We also tested our global kinship algorithm on a real data set from the San Antonio Family Heart Study (SAFHS) [Mitchell et al., 1996]. The data set consists of 1942 immigrants, or descendents of immigrants, from near Monterrey, Mexico who have settled in San Antonio in the US. We restricted our analysis to the 858 individuals genotyped on the Illumina 550K SNP platform. In the reported pedigrees, 51 people in this subset are unrelated to the remaining 807, who were spread over 45 pedigrees ranging in size from 3 to 62 people. Allele frequencies for the SNP markers typed in this study were previously summarized [Göring et al., 2007].

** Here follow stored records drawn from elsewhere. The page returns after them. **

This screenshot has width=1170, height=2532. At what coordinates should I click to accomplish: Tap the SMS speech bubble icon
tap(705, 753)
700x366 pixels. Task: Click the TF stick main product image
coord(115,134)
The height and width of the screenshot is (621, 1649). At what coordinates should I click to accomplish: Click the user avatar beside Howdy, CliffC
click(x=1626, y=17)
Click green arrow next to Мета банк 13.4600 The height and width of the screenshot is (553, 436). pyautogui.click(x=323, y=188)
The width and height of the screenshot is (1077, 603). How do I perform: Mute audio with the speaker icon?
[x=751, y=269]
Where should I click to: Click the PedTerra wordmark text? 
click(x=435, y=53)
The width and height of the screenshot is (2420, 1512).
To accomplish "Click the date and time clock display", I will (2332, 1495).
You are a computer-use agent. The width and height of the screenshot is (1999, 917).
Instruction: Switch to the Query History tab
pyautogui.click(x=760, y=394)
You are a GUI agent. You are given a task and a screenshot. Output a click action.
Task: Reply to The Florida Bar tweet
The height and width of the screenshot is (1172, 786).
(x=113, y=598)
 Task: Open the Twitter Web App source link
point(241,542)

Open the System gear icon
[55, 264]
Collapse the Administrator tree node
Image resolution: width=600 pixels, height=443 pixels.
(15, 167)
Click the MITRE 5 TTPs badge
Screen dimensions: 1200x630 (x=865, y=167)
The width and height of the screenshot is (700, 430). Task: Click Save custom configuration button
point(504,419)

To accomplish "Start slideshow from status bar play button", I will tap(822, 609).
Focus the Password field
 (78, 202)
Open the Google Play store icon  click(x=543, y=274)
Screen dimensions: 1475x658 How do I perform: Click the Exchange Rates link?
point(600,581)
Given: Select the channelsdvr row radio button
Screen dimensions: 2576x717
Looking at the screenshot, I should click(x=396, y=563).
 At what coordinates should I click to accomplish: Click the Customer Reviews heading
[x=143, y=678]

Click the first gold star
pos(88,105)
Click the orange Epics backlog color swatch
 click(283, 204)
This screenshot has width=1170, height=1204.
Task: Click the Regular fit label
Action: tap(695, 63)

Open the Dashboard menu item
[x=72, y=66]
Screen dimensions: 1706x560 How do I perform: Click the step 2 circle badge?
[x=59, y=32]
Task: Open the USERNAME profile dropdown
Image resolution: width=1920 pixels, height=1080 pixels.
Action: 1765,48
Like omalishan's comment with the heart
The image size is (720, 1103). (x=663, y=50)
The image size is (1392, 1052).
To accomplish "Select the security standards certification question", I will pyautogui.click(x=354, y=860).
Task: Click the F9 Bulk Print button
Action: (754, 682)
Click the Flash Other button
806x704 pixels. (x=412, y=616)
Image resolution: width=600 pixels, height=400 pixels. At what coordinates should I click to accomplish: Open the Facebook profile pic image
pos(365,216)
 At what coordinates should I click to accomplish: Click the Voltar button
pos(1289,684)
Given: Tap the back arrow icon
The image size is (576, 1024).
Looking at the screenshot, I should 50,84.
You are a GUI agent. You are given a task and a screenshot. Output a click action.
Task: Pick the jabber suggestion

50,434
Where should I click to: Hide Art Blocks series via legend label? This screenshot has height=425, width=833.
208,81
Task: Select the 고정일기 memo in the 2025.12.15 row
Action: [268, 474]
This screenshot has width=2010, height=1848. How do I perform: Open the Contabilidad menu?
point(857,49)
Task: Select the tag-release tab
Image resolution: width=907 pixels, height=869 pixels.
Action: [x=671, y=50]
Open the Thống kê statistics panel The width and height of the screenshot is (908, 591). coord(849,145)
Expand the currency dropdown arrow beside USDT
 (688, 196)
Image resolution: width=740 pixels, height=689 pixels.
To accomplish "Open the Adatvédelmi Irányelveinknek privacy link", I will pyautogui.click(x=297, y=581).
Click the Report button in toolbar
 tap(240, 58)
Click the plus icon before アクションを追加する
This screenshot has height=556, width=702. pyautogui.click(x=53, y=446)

We considered all pairs of individuals in the data with global kinship coefficients of 0.25, 0.125, 0.0625, and 0.03125 based on their self-reported ancestry. For each pair we estimated a global kinship coefficient via our algorithm. Figure 5 and Table 1 show the results. The estimates appear accurate and unbiased. To assess the sensitivity of these conclusions to misspecified allele frequencies, we conducted extensive simulation studies. When major allele frequencies are systematically underestimated, global kinship coefficients are overestimated. The reverse occurs when major allele frequencies are systematically overestimated. These biases are a natural consequence of equation (2) in the Methods section. Allele frequency misspecification does not appear to have much impact on the variances of the estimates. Details of this analysis for an uncle-niece pair is given in Supplementary Tables 25-34. Fortunately, the large number of published GWAS studies ensures accurate allele frequencies for most major populations.
Table 1.
Pedigree-based Global Kinship |
Number of Pairs |
SNP-based Global Kinship, Mean (Standard Deviation) |
---|---|---|
0.25 | 1218 | 0.2533 (0.030) |
0.125 | 1521 | 0.1291 (0.021) |
0.0625 | 1950 | 0.0667 (0.021) |
0.03125 | 1454 | 0.0349 (0.017) |
Local Kinship Coefficient Imputation
In our local kinship estimation algorithm, the strength of the penalty depends on two tuning constants. We found that one of these could be set to 0 and the other to a single positive value appropriate to all SNPs and relative pairs. (See the Methods section and Supplementary Tables 35-38). These universal choices simplify the already fast dynamic programming algorithm. For each SNP density, we used the previously described 500 simulated replicates of the pedigree depicted in Figure 1 to assess the accuracy of the local kinship estimates. Figure 6 plots the local kinship coefficient estimate along chromosome 1 for a typical replicate of an uncle-niece pair. For this replicate only 249 of the 40,326 SNPs on chromosome 1, roughly 0.6%, were assigned an incorrect kinship state. This replicate is typical in the sense that it gives the median error rate across all SNPs on chromosome 1. Supplementary Figure 30 shows the distribution of the error rates over all replicates. Comparisons of estimated and true local kinship coefficients for other relationships and SNP densities appear in Supplementary Figures 7-13 and Supplementary Tables 39-46.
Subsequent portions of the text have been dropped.